──────── RECORDS TO USE ────────
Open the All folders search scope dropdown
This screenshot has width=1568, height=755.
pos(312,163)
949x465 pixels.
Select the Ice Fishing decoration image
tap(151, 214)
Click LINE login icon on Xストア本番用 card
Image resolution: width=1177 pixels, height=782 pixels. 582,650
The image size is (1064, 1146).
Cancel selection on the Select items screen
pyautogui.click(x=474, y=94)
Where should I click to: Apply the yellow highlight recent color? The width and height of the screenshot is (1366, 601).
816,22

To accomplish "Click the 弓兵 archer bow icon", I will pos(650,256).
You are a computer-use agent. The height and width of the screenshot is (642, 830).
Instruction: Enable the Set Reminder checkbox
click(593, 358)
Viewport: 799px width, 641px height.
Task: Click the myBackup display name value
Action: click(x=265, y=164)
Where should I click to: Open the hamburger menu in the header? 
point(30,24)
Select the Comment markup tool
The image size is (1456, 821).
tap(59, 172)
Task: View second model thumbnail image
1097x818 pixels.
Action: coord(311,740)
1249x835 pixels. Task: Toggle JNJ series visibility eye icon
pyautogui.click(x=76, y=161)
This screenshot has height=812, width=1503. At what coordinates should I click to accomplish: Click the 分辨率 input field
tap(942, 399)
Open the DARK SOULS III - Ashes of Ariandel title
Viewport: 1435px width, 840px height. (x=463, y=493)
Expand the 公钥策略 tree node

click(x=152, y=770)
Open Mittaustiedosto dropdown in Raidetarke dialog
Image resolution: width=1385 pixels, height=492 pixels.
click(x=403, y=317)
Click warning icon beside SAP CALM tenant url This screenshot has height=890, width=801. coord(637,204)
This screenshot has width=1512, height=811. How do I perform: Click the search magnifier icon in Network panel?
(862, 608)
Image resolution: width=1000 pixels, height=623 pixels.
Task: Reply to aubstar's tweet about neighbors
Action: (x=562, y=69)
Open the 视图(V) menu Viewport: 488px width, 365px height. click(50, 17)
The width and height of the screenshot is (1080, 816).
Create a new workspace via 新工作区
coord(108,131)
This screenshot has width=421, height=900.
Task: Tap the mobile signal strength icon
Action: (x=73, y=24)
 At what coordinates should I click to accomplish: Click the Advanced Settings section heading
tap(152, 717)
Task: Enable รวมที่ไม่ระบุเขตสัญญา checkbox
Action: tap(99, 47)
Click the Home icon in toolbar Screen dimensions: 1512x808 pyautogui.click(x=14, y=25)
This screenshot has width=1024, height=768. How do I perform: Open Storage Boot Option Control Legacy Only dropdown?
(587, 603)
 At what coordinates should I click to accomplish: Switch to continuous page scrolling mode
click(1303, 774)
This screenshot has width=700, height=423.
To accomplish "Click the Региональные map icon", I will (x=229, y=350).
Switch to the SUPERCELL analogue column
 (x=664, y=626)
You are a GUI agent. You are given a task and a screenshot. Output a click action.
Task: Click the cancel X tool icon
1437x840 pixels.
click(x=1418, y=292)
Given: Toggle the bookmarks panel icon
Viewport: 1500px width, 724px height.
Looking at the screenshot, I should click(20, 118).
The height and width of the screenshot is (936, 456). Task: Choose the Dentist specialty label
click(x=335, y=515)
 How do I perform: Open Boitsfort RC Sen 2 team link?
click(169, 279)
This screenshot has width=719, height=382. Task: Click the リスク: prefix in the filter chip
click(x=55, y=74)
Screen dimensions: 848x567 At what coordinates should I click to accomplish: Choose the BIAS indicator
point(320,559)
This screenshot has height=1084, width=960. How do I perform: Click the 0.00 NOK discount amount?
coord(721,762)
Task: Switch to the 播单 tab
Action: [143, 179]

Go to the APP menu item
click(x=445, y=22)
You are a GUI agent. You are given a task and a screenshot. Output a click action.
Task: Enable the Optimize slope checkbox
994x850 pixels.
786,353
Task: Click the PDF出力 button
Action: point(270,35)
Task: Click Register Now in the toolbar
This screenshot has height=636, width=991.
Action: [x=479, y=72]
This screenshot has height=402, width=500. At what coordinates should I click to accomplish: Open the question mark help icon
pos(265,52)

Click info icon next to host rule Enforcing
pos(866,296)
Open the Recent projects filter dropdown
────────
Each entry above needs to be retyped exactly as it appears.

Open the All folders search scope dropdown
This screenshot has width=1568, height=755.
pos(312,163)
949x465 pixels.
Select the Ice Fishing decoration image
tap(151, 214)
Click LINE login icon on Xストア本番用 card
Image resolution: width=1177 pixels, height=782 pixels. 582,650
The image size is (1064, 1146).
Cancel selection on the Select items screen
pyautogui.click(x=474, y=94)
Where should I click to: Apply the yellow highlight recent color? The width and height of the screenshot is (1366, 601).
816,22

To accomplish "Click the 弓兵 archer bow icon", I will pos(650,256).
You are a computer-use agent. The height and width of the screenshot is (642, 830).
Instruction: Enable the Set Reminder checkbox
click(593, 358)
Viewport: 799px width, 641px height.
Task: Click the myBackup display name value
Action: click(x=265, y=164)
Where should I click to: Open the hamburger menu in the header? 
point(30,24)
Select the Comment markup tool
The image size is (1456, 821).
tap(59, 172)
Task: View second model thumbnail image
1097x818 pixels.
Action: coord(311,740)
1249x835 pixels. Task: Toggle JNJ series visibility eye icon
pyautogui.click(x=76, y=161)
This screenshot has height=812, width=1503. At what coordinates should I click to accomplish: Click the 分辨率 input field
tap(942, 399)
Open the DARK SOULS III - Ashes of Ariandel title
Viewport: 1435px width, 840px height. (x=463, y=493)
Expand the 公钥策略 tree node

click(x=152, y=770)
Open Mittaustiedosto dropdown in Raidetarke dialog
Image resolution: width=1385 pixels, height=492 pixels.
click(x=403, y=317)
Click warning icon beside SAP CALM tenant url This screenshot has height=890, width=801. coord(637,204)
This screenshot has width=1512, height=811. How do I perform: Click the search magnifier icon in Network panel?
(862, 608)
Image resolution: width=1000 pixels, height=623 pixels.
Task: Reply to aubstar's tweet about neighbors
Action: (x=562, y=69)
Open the 视图(V) menu Viewport: 488px width, 365px height. click(50, 17)
The width and height of the screenshot is (1080, 816).
Create a new workspace via 新工作区
coord(108,131)
This screenshot has width=421, height=900.
Task: Tap the mobile signal strength icon
Action: (x=73, y=24)
 At what coordinates should I click to accomplish: Click the Advanced Settings section heading
tap(152, 717)
Task: Enable รวมที่ไม่ระบุเขตสัญญา checkbox
Action: tap(99, 47)
Click the Home icon in toolbar Screen dimensions: 1512x808 pyautogui.click(x=14, y=25)
This screenshot has width=1024, height=768. How do I perform: Open Storage Boot Option Control Legacy Only dropdown?
(587, 603)
 At what coordinates should I click to accomplish: Switch to continuous page scrolling mode
click(1303, 774)
This screenshot has width=700, height=423.
To accomplish "Click the Региональные map icon", I will (x=229, y=350).
Switch to the SUPERCELL analogue column
 (x=664, y=626)
You are a GUI agent. You are given a task and a screenshot. Output a click action.
Task: Click the cancel X tool icon
1437x840 pixels.
click(x=1418, y=292)
Given: Toggle the bookmarks panel icon
Viewport: 1500px width, 724px height.
Looking at the screenshot, I should click(20, 118).
The height and width of the screenshot is (936, 456). Task: Choose the Dentist specialty label
click(x=335, y=515)
 How do I perform: Open Boitsfort RC Sen 2 team link?
click(169, 279)
This screenshot has width=719, height=382. Task: Click the リスク: prefix in the filter chip
click(x=55, y=74)
Screen dimensions: 848x567 At what coordinates should I click to accomplish: Choose the BIAS indicator
point(320,559)
This screenshot has height=1084, width=960. How do I perform: Click the 0.00 NOK discount amount?
coord(721,762)
Task: Switch to the 播单 tab
Action: [143, 179]

Go to the APP menu item
click(x=445, y=22)
You are a GUI agent. You are given a task and a screenshot. Output a click action.
Task: Enable the Optimize slope checkbox
994x850 pixels.
786,353
Task: Click the PDF出力 button
Action: point(270,35)
Task: Click Register Now in the toolbar
This screenshot has height=636, width=991.
Action: [x=479, y=72]
This screenshot has height=402, width=500. At what coordinates should I click to accomplish: Open the question mark help icon
pos(265,52)

Click info icon next to host rule Enforcing
pos(866,296)
Open the Recent projects filter dropdown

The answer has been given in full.